Segment Open

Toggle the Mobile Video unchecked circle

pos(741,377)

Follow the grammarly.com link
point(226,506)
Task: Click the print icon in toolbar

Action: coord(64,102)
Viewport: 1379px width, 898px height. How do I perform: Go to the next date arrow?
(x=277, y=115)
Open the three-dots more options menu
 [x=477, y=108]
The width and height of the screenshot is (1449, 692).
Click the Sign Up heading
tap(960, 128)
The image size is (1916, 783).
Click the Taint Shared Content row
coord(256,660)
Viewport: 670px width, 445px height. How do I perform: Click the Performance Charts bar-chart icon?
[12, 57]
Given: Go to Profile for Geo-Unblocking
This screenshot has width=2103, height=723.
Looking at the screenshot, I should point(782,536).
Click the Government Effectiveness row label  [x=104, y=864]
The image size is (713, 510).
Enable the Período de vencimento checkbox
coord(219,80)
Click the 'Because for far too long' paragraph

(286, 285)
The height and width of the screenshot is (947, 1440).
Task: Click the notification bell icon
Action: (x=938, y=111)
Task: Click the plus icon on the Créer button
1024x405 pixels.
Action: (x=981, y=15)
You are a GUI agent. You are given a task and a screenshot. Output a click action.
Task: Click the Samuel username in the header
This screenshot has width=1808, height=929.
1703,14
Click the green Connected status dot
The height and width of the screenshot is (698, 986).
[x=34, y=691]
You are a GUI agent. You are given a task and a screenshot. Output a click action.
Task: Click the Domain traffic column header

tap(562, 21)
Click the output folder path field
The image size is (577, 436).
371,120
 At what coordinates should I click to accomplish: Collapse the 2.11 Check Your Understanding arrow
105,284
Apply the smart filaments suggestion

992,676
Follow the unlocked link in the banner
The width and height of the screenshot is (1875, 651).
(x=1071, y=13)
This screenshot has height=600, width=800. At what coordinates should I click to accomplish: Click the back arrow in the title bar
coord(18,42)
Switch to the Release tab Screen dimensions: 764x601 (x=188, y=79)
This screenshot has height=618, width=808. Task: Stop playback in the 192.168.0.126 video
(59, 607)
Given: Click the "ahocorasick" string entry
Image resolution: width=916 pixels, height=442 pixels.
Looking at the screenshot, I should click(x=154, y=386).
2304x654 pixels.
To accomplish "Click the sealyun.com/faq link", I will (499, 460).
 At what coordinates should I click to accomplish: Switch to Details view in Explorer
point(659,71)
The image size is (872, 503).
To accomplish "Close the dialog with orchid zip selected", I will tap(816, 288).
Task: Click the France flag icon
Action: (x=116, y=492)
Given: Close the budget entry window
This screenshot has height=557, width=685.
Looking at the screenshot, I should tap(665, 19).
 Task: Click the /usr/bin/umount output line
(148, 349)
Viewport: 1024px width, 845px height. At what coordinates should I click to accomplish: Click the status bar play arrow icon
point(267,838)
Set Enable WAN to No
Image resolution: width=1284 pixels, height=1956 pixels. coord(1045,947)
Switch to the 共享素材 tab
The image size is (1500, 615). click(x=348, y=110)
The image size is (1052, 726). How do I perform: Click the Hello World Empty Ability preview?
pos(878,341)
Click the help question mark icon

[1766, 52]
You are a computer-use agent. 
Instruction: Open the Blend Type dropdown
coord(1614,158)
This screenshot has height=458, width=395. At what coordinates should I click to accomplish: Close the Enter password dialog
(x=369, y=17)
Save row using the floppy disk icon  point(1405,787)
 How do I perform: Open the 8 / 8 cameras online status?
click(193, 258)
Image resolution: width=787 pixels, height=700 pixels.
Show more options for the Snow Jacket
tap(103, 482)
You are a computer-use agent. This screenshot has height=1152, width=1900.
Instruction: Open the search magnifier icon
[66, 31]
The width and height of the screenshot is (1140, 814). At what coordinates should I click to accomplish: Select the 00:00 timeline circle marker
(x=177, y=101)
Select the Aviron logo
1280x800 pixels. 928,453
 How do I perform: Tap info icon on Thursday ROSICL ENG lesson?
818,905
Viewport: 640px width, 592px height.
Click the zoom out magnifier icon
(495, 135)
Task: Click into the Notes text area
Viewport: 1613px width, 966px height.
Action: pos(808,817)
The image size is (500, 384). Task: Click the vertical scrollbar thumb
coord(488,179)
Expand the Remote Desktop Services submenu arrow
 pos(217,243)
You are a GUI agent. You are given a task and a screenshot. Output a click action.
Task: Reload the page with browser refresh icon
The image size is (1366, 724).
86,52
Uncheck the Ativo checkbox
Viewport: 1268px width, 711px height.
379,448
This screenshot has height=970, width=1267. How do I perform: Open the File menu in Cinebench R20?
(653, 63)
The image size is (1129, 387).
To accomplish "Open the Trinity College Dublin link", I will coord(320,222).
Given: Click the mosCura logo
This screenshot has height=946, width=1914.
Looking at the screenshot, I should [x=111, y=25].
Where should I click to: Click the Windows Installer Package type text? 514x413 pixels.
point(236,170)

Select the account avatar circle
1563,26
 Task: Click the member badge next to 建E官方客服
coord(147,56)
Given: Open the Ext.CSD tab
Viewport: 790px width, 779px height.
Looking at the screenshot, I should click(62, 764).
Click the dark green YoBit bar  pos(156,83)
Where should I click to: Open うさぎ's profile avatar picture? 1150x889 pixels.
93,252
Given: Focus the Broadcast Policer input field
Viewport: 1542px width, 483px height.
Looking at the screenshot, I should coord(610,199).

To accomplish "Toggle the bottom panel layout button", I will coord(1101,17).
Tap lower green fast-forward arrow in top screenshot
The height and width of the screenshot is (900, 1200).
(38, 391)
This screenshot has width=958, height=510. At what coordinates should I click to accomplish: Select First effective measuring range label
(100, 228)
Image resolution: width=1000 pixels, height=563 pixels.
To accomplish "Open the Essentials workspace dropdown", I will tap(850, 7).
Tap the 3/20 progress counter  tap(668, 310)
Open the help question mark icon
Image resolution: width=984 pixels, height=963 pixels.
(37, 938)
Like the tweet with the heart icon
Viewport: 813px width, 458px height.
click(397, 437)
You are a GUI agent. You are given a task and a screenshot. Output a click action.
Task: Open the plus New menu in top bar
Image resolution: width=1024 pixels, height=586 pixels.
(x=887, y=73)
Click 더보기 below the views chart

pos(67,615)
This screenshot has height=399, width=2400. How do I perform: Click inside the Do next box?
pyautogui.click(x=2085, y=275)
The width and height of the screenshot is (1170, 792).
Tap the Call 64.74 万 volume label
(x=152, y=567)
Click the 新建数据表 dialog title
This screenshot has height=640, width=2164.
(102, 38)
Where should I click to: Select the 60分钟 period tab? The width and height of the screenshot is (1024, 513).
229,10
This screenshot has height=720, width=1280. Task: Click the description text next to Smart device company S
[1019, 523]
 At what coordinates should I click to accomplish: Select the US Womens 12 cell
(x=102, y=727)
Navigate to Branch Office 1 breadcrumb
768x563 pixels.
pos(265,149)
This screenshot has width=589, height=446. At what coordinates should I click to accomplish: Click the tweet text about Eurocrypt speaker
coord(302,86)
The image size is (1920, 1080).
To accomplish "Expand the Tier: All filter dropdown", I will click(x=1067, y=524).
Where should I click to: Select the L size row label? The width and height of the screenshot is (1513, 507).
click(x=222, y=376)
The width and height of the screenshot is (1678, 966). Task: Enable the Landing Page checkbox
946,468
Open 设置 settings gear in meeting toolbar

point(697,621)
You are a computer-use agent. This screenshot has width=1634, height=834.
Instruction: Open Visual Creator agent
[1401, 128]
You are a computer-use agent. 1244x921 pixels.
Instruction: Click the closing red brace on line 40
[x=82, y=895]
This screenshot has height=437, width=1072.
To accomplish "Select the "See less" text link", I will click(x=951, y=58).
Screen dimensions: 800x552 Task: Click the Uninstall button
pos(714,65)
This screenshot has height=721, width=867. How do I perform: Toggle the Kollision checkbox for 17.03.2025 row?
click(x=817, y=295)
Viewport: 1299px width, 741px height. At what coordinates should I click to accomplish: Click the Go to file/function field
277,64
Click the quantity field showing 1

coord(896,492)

Segment Closed

TASK PROMPT :: Output exactly one stretch of the listing: from the line containing "Image resolution: width=916" through the line containing "Given: Close the budget entry window", both end lines included.

RESULT ::
Image resolution: width=916 pixels, height=442 pixels.
Looking at the screenshot, I should click(x=154, y=386).
2304x654 pixels.
To accomplish "Click the sealyun.com/faq link", I will (499, 460).
 At what coordinates should I click to accomplish: Switch to Details view in Explorer
point(659,71)
The image size is (872, 503).
To accomplish "Close the dialog with orchid zip selected", I will tap(816, 288).
Task: Click the France flag icon
Action: (x=116, y=492)
Given: Close the budget entry window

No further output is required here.